Rapidamente, a animação se tornou uma lição de vida para aqueles que estavam sofrendo durante os tempos econômicos difíceis. O público viu o lobo representando as dificuldades que as pessoas enfrentavam, como um símbolo da grande depressão. Já os porquinhos que faziam suas casas de palha e gravetos eram exemplos da preguiça e do insucesso. A saída era se espelhar na dedicação do Porquinho Practical, pois, se trabalhassem como ele e se unissem contra o lobo, poderiam expulsar a recessão para longe da porta de suas casas.

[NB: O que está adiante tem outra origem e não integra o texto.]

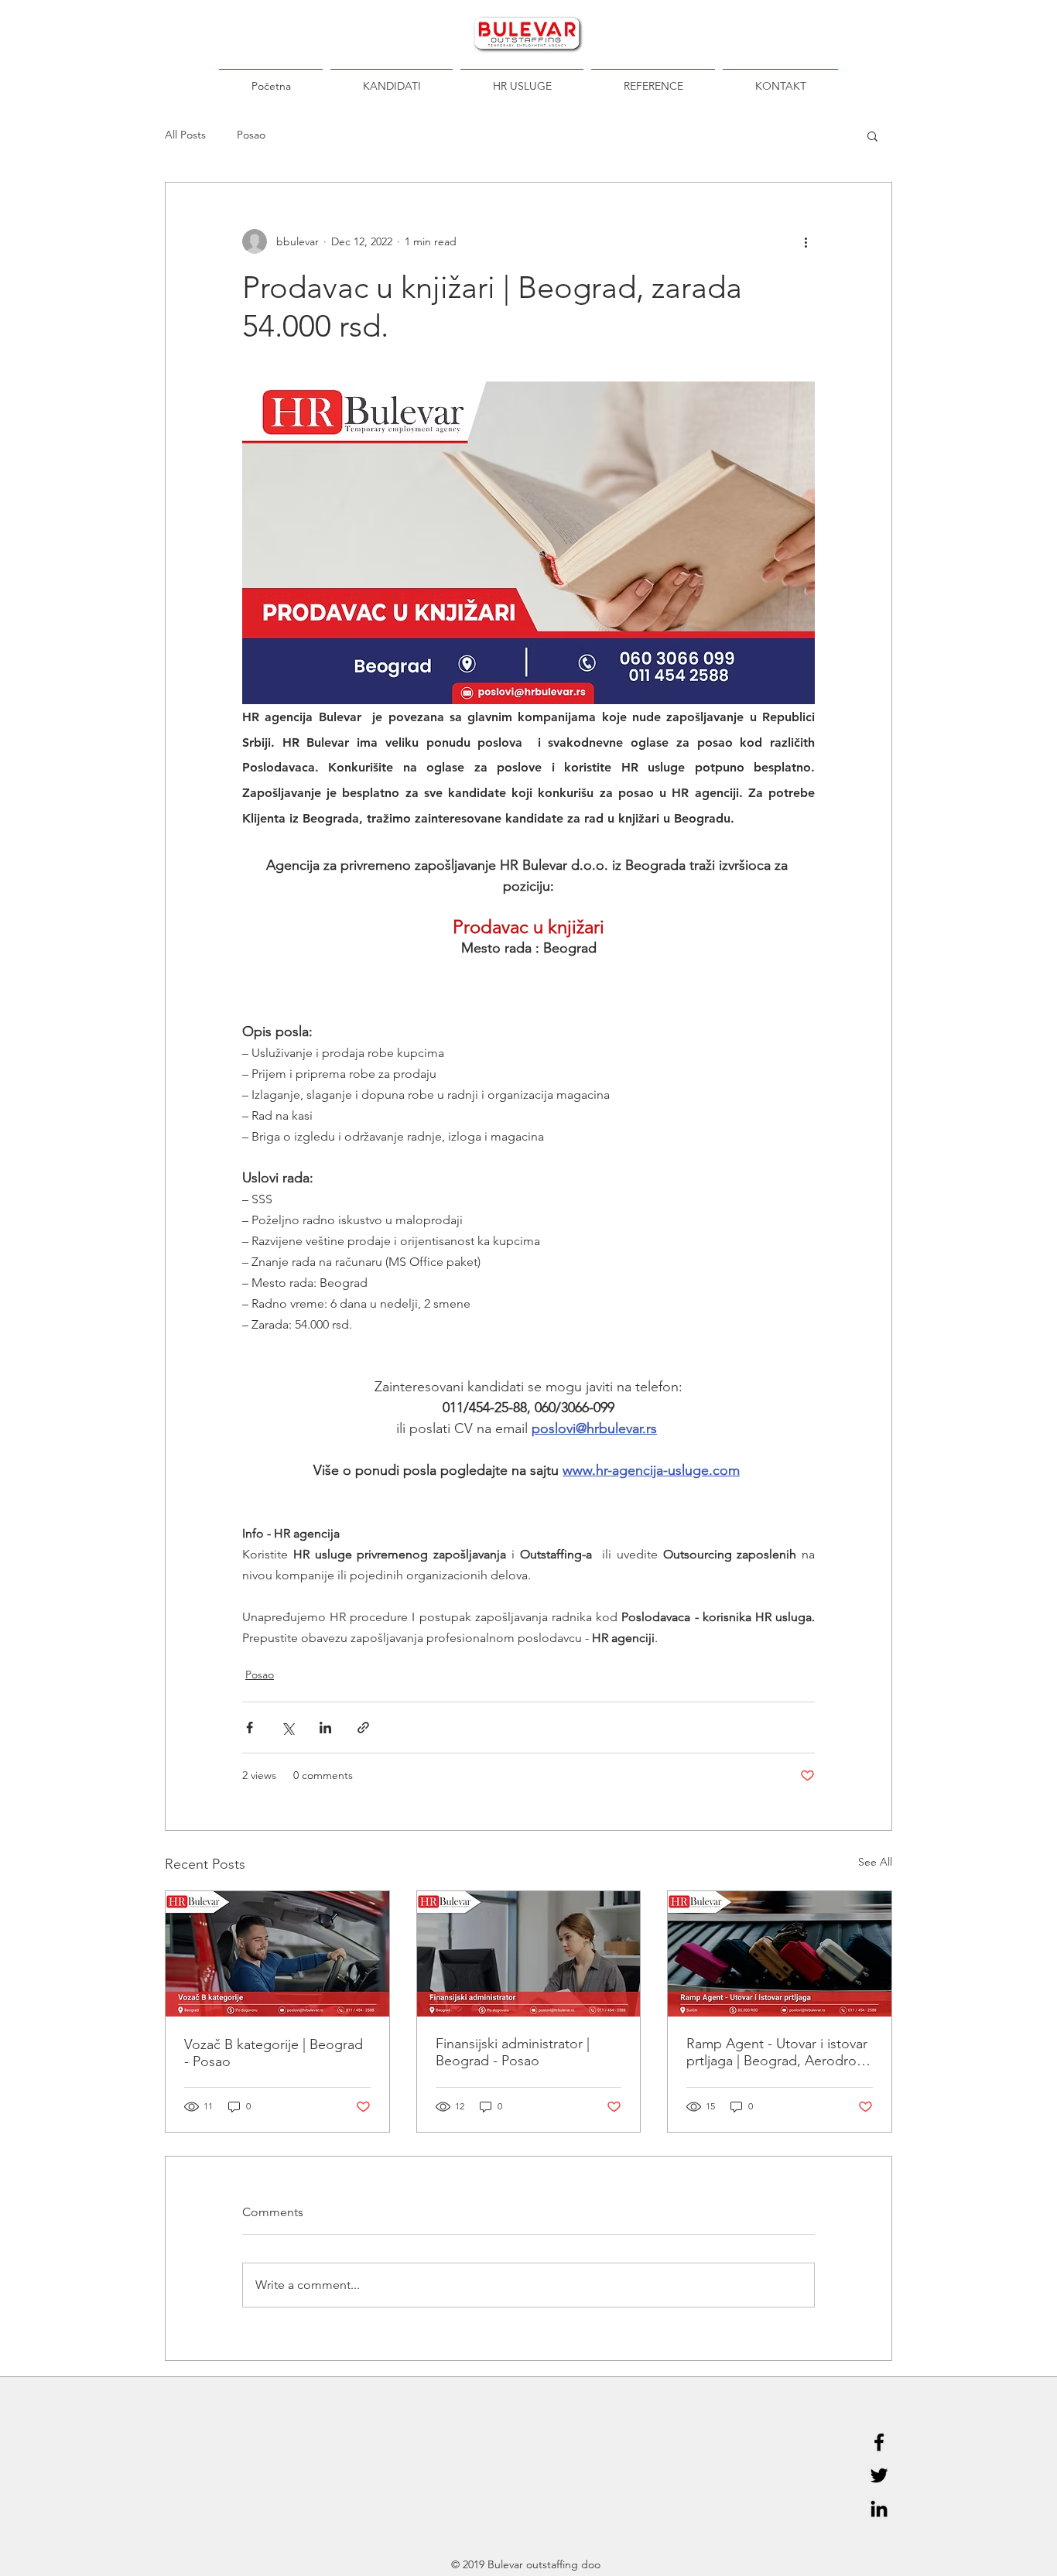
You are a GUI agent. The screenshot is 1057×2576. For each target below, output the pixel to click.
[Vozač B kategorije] (277, 1954)
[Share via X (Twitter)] (287, 1727)
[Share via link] (363, 1727)
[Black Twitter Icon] (879, 2475)
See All (875, 1862)
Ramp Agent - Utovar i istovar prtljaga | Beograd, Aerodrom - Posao (777, 2052)
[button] (872, 135)
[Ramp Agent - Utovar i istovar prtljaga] (779, 1954)
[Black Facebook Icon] (879, 2442)
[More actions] (805, 241)
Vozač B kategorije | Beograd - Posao (273, 2053)
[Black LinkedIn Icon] (879, 2508)
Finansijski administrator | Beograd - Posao (513, 2052)
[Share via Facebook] (249, 1727)
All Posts (185, 135)
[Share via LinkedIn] (325, 1727)
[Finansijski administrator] (529, 1954)
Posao (251, 135)
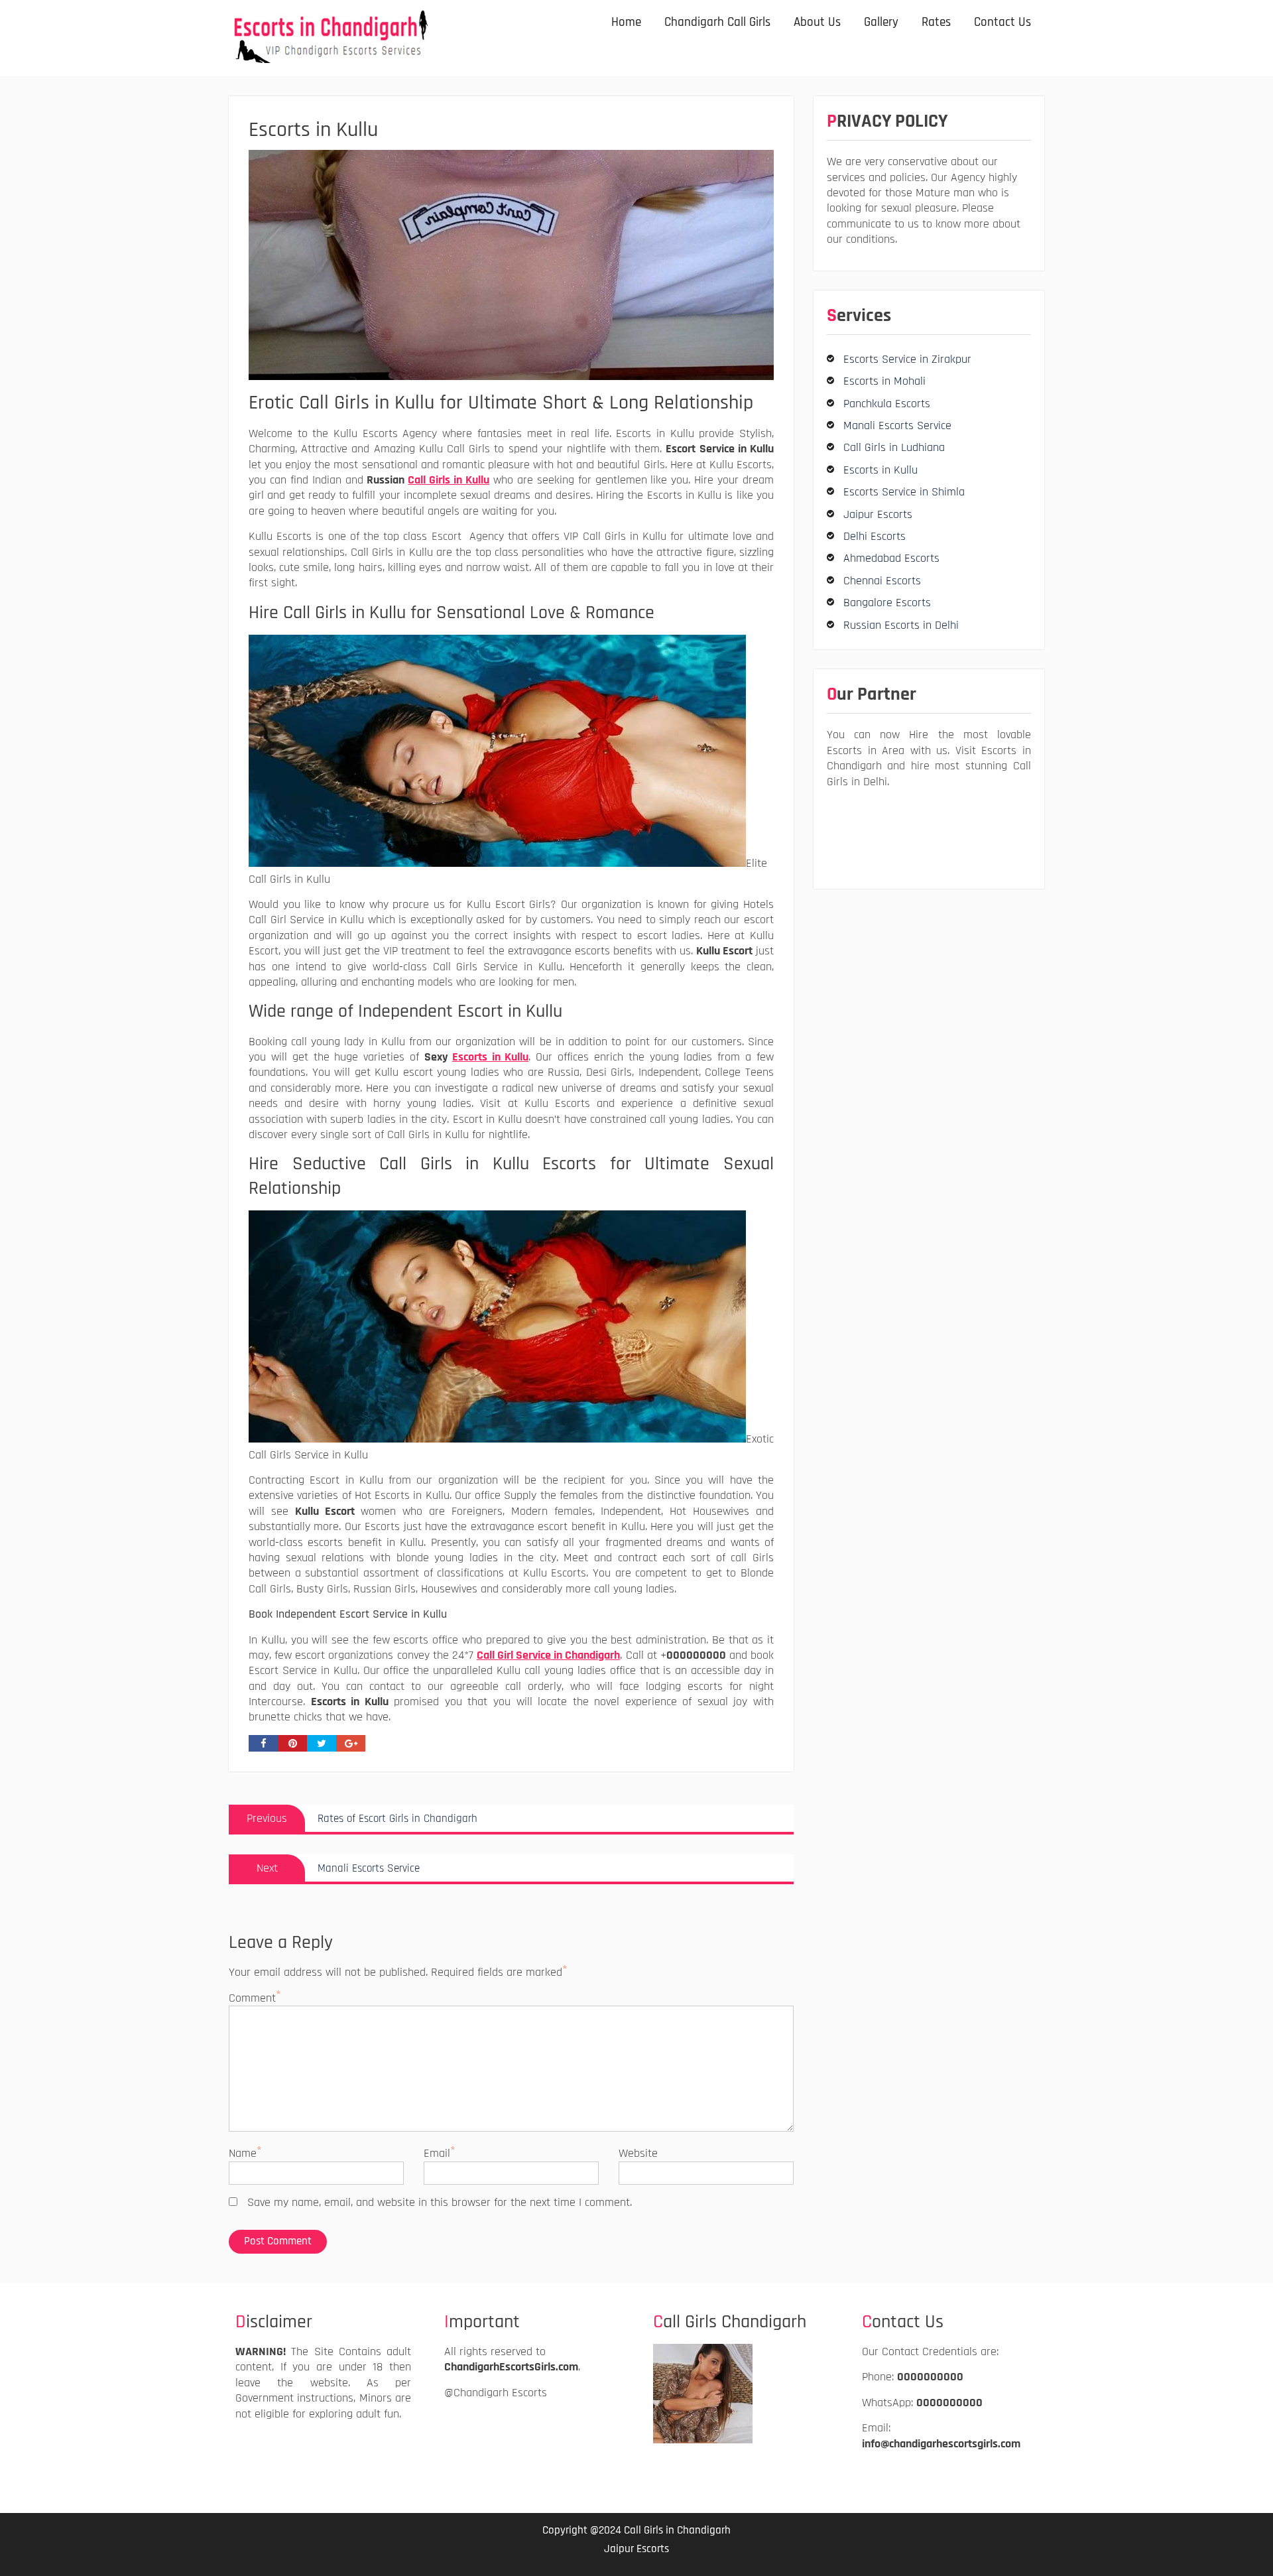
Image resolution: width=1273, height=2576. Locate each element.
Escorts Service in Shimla (904, 491)
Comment (252, 1998)
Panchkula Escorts (886, 403)
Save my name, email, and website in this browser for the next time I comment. (439, 2202)
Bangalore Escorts (887, 602)
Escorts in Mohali (884, 381)
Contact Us (1002, 22)
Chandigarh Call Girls (717, 22)
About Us (817, 22)
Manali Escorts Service (897, 425)
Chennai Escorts (882, 580)
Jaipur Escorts (877, 514)
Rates (936, 22)
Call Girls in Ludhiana (894, 447)
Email (437, 2153)
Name (243, 2153)
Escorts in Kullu (490, 1056)
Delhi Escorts (874, 536)
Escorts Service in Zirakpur (907, 359)
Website (638, 2153)
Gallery (881, 22)
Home (626, 22)
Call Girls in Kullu (448, 479)
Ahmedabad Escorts (891, 558)
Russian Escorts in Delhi (901, 625)
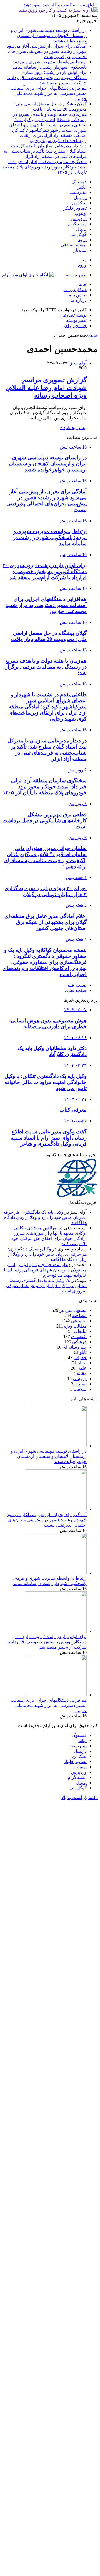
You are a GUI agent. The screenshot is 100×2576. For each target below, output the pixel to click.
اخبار (82, 1362)
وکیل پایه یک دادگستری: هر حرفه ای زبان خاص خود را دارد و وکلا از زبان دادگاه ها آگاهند (45, 1217)
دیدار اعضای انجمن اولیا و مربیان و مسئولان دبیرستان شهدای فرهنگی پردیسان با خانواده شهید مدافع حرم (45, 1269)
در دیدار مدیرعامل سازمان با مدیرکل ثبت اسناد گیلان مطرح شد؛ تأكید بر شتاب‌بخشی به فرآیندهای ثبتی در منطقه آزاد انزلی (45, 151)
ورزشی (80, 1378)
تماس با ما (77, 295)
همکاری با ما (75, 289)
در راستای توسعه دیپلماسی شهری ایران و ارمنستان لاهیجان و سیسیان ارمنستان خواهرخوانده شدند (49, 35)
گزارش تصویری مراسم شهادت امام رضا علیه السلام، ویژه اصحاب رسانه (46, 387)
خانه (83, 284)
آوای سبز (78, 363)
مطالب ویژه (75, 1326)
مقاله (82, 1373)
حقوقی (80, 1357)
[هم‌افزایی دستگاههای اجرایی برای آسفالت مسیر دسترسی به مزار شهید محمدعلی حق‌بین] (56, 1695)
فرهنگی (79, 1341)
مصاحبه (79, 1315)
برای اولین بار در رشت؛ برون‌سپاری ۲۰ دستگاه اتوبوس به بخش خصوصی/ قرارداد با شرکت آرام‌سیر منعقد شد (47, 77)
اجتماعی (79, 1320)
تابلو (83, 1352)
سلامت (80, 1389)
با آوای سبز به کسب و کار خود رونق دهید (61, 4)
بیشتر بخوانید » (73, 427)
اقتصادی (79, 1336)
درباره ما (79, 300)
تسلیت (80, 1383)
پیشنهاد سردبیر (73, 1310)
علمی (81, 1368)
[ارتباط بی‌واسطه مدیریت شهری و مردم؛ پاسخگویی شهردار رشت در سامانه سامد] (56, 1573)
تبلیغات (80, 1331)
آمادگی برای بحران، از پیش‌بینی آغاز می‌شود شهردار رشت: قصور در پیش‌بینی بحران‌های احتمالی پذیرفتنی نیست (47, 51)
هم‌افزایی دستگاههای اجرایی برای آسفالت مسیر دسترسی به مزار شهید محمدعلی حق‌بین (49, 93)
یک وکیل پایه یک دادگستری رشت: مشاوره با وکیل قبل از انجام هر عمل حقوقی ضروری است (46, 1285)
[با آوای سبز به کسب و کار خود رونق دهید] (58, 10)
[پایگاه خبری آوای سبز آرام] (28, 274)
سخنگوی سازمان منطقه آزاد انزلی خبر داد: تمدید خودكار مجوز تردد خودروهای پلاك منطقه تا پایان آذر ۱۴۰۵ (44, 166)
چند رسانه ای (74, 1347)
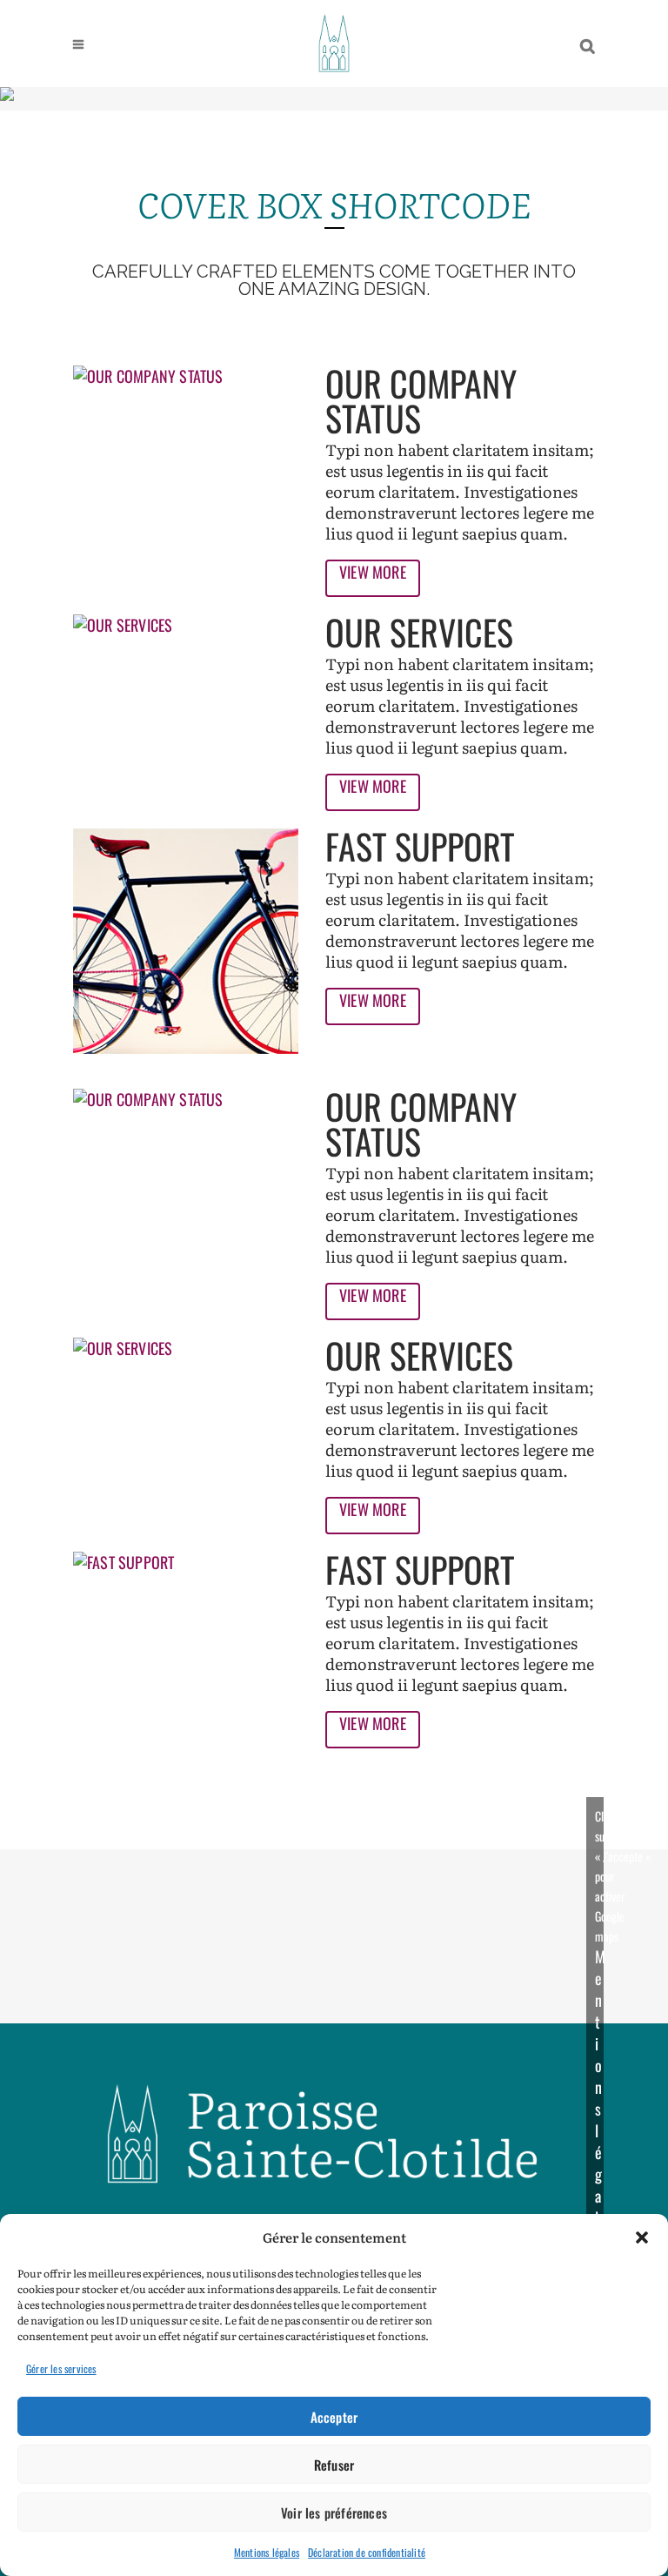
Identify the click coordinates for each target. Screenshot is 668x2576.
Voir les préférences (334, 2512)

Se a gente parar para pensar, existem vários elementos da fábula que dialogam com as estruturas de sentimentos dos americanos daquela época, para além da questão do lobo e dos porquinhos. O discurso de que a crise se supera por meio do trabalho coletivo estava diretamente vinculado aos ideais de Roosevelt, de se substituir o conceito de liberdade negativa, por um conceito de liberdade positiva.

Mesmo a ideia de união, conversa com a reorganização dos sindicatos desenhada pelo presidente. E lá nos EUA, os sindicados são chamados de Union. E, se vocês repararem bem, dos três, a roupa do porquinho Practical é a que mais se assemelha aos macacões de fábrica. Além disso, o próprio tema da construção civil, tão amplamente difundido pelo New Deal ,também aparece na animação.

Por isso, assim como os três porquinhos foram capazes de superar as adversidades por meio do trabalho árduo, muitos americanos acreditavam que o esforço dedicado acabaria por tirá-los da Grande Depressão.

Agora, enquanto eu pesquisava para escrever esse texto, não encontrei nada que me afirmasse que essa foi a intenção de Disney quando lançou o filme: que o filme dos 3 porquinhos foi produzido para ser uma metáfora da grande depressão, afinal de contas a estrutura é muito semelhante ao conto original, do século dezenove, inclusive em sua moral. Porém, é fato que foi assim que as pessoas receberam a animação. Da mesma forma que, 3 anos mais tarde, o filme dos Three Little Wolves seria associado à ascensão de Hitler e do nazismo na Alemanha.

Para o bem da verdade, precisamos lembrar que é amplamente documentada a união de Franklin Delano Roosevelt com a indústria do cinema, principalmente para a produção de filmes que se tornaram verdadeiras peças publicitárias durante a segunda guerra mundial. De Chaplin a Disney, todos tiveram algum tipo de participação para a difusão de uma mensagem anti-nazista pelo mundo. O próprio Filme produzido pela Metro Golden Mayer que eu mencionei anteriormente é um exemplo disso. Em Blitz Wolf, o lobo faz o papel de Hitler (ou seria o contrário?).

Além de ser um instrumento de campanha anti-nazista, as animações de Disney também serviram como produtos de soft power que deram força para o estreitamento dos laços de amizade com o vizinhos do continente americano, naquilo que ficou conhecida como a Política da Boa Vizinhança. Está aí o Zé Carioca para não me deixar mentir.

No entanto, no caso específico de Os Três Porquinhos não é possível afirmar que esta foi uma peça publicitária encomendada por Roosevelt para propagandear o New Deal. Já li que sim e até já até escrevi isso, mas hoje eu não tenho mais certeza. Algo muito diferente do caso do Galinho Chicken Little. Afinal, sua versão de 1943, lançada pelos estúdios Disney, foi, na verdade, uma encomenda feita pelo governo americano, como campanha anti-nazista. Mas essa história fica para outro texto.